In translate mode the cloud-proxy backend converts LocalAI's internal proto to the provider's wire format. This lets a client speak one shape (e.g. OpenAI Chat Completions) against an upstream that expects another (e.g. Anthropic Messages).

name: claude-via-openai-clients
backend: cloud-proxy

proxy:
  mode: translate
  provider: anthropic
  upstream_url: https://api.anthropic.com/v1/messages
  api_key_env: ANTHROPIC_API_KEY
  upstream_model: claude-3-5-sonnet-20241022

Translate mode currently routes only pure-text completions — tool calls, image blocks, and per-request usage tokens are dropped through the internal Predict() signature. Use passthrough mode when your clients need the upstream's full feature set.
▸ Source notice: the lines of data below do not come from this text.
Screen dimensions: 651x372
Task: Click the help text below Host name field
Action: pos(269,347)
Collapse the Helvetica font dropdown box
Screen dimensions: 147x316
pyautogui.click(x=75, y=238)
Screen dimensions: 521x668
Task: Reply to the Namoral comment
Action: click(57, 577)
Loading secrets from a file

api_key_file is an alternative to api_key_env when your secret manager mounts keys as files (e.g. Kubernetes secrets, Docker secrets, Vault Agent):

proxy:
  api_key_file: /run/secrets/openai_api_key

The file is read at backend load time and trimmed of surrounding whitespace. api_key_env and api_key_file are mutually exclusive.
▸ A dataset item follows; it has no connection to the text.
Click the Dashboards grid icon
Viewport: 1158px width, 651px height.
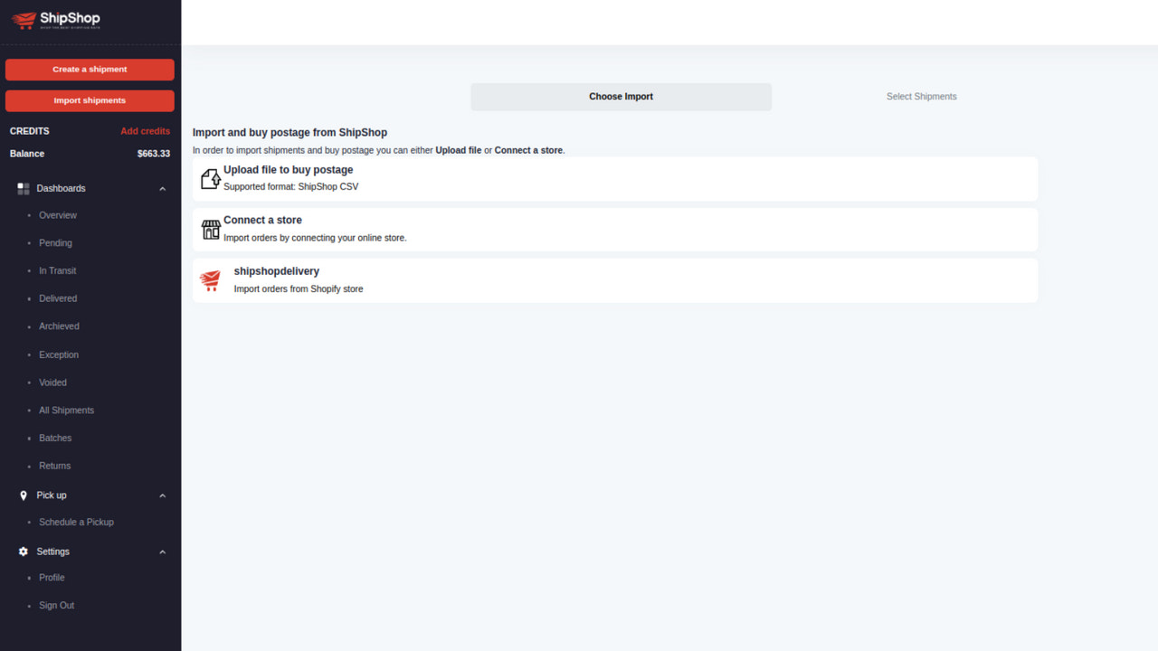(x=23, y=188)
Combining with the intelligent router

A router model can spread traffic across local and cloud candidates. The score classifier reads the policy descriptions and routes per request:

name: smart-router
router:
  classifier: score
  classifier_model: arch-router-1.5b
  fallback: qwen-3-7b-local
  activation_threshold: 0.40
  policies:
    - label: casual
      description: small talk, greetings, short answers
    - label: code
      description: writing or debugging code in any programming language
    - label: heavy-reasoning
      description: long-form analysis, complex math, multi-step reasoning
  candidates:
    - model: qwen-3-7b-local
      labels: [casual]
    - model: gpt-4o-proxy
      labels: [casual, code]
    - model: claude-sonnet-proxy
      labels: [casual, code, heavy-reasoning]

The router rewrites input.Model to the chosen candidate; per-model PII, ACLs, and the cloud-proxy fork all run against the resolved target.
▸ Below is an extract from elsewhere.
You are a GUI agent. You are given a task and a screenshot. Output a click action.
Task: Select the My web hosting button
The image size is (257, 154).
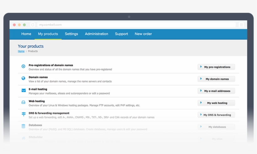click(216, 103)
See [Middleware: PII filtering and intelligent routing]({{< relref "middleware.md" >}}) for the full router and PII-filter reference.

Limitations

  • Passthrough does no wire-shape translation. Use mode: translate (with the constraints documented above) or send requests that match the upstream's format.
  • No output-side PII for non-streaming responses. Streaming responses are filtered in flight; buffered responses pass through verbatim. Request-side PII covers both.
  • No retry or backoff. Transient upstream failures bubble up to the client as 502 Bad Gateway.
  • No request shape validation. If the upstream rejects the body, its error envelope is forwarded to the client unchanged.

Operational notes

  • Cloud-proxy backends load like any other gRPC backend — they consume one process per loaded model and appear in the backend management view, but they hold no GPU memory.
  • Usage stats and the trace log capture cloud-proxy requests like any other request. Token counts come from the upstream's usage field when present.
  • Set request_timeout_seconds defensively — a hung upstream otherwise ties up an HTTP handler until the client disconnects.